First fall bulbs

Jane McGary
Sun, 24 Aug 2014 18:52:15 PDT
After an unusually hot summer punctuated by equally unusual 
thunderstorms (including a massive hailstorm about 6 weeks ago), the 
first fall bulb flowers are appearing in Portland, Oregon. A week ago 
Colchicum kotschyi flowered in the bulb house; it is usually the 
first one to appear. Colchicum macrophyllum followed in a few days, 
still in the bulb house although I keep meaning to get it and its 
massive spring foliage out of its fairly moist corner and into the 
open garden. Today a row of little tessellated colchicums opened in 
the bulb lawn, which is now the dry brownish turf that you get if you 
leave grass to its own devices in this winter-wet, summer dry climate 
-- the winter-growing grasses overwhelm the summer-growing ones in a 
few years, and the former go dormant in summer despite weekly 
watering. Colchicum 'Innocence', formerly called C. byzantinum 
'Album', appeared under a Douglas fir in company with Ceratostigma 
plumbaginoides, which I hope will form a ground cover for a bed 
planted with colchicums for fall and daffodils for spring. Also under 
the Douglas firs, and one of the few plants that will grow there, is 
Cyclamen hederifolium, mixed white and pink. I also spotted the first 
flowers on Cyclamen hederifolium subsp confusum, a particularly strong pink.

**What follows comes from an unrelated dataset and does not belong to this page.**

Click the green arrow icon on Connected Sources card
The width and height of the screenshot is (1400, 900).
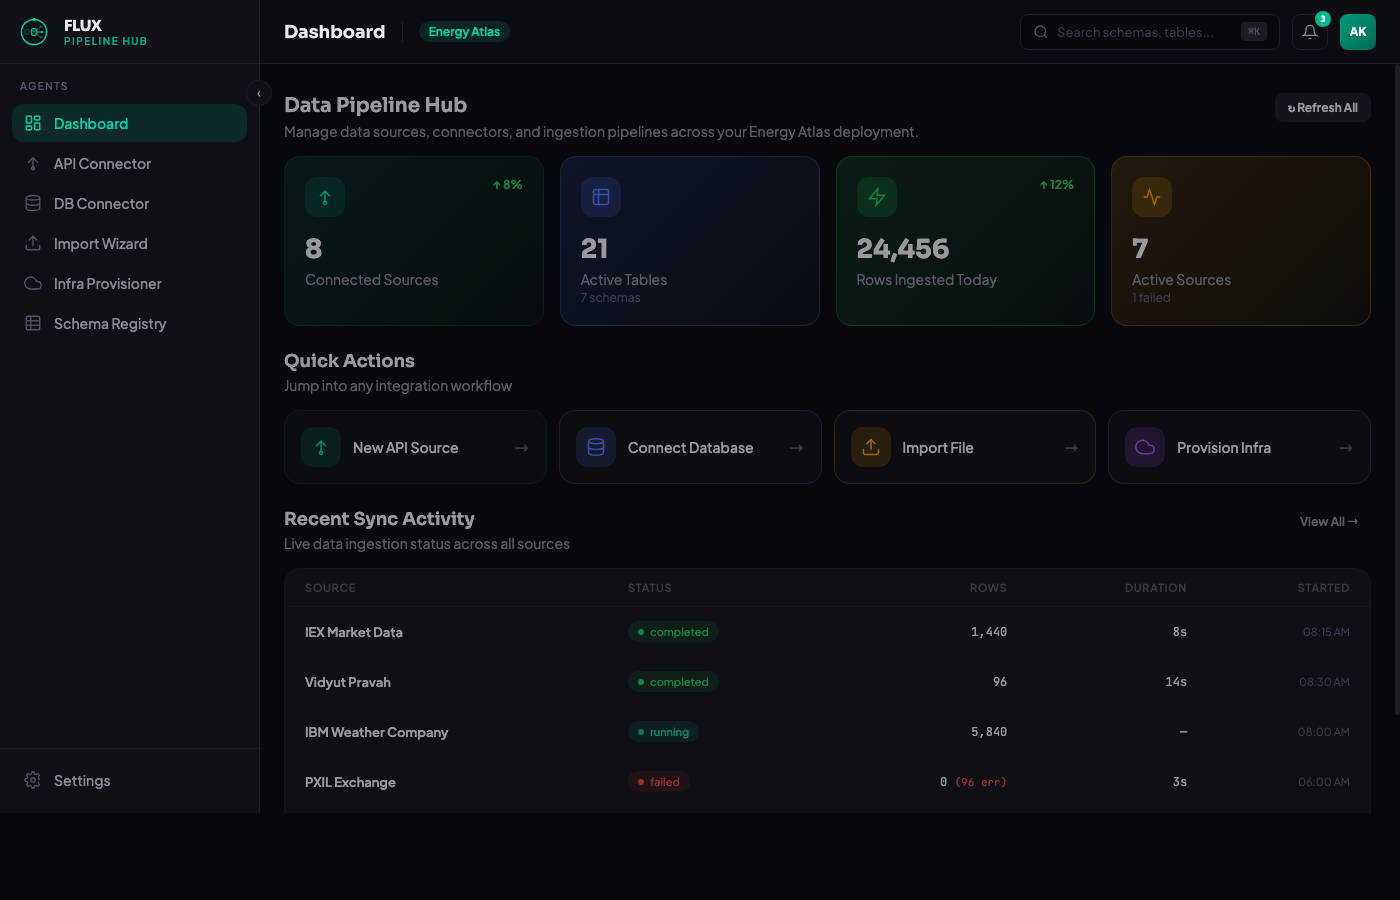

Acis autumnalis, the autumn snowflake (formerly in Leucojum), is 
widely grown and is showing up here and there. It is almost weedy in 
this area so it's mostly coming up through mat-forming plants such as 
penstemons, thymes, and so on; some are among the "black mondo 
grass," Ophiopogon planiscapus f. nigrescens, which is particularly 
pleasing. Even more pleasing is a close relative of the autumn 
snowflake, Acis valentina (or valentinus; I'm not sure what gender 
has finally been decided on for Acis, which as a common noun is 
feminine in Greek, anyway). A. valentina is slightly more robust than 
A. autumnalis, and the cup-shaped flowers are pure white rather than 
flushed with pink at the base. I had a pot full of seedlings when I 
moved here three years ago. It lost its label, and I misidentified 
the bulbs as Galanthus and popped them into an ordinary perennial and 
shrub bed. They have proven very hardy (we had temperatures in the 
mid-teens F last winter, twice) and enjoy the well-mulched clay soil. 
I must remember to lift them next July and spread them out.

Amaryllis belladonna has not deigned to bloom (as usual) but it did 
survive the winter. Someday I hope it will pop up its naked stems, 
silhouetted against a wall now becoming clothed in the pretty 
patterned leaves of Parthenocissus henryana. Two of its close 
neighbors also survived despite my lack of optimism: Iris 
unguicularis, which appears able to grow anywhere, and Alstroemeria 
isabellanae, a plant that has entered commerce here recently. I think 
the latter is Brazilian, so it gets summer water and flowers in late 
summer, much visited by hummingbirds. It spreads underground and pops 
up here and there through the mat of Parthenocissus foliage.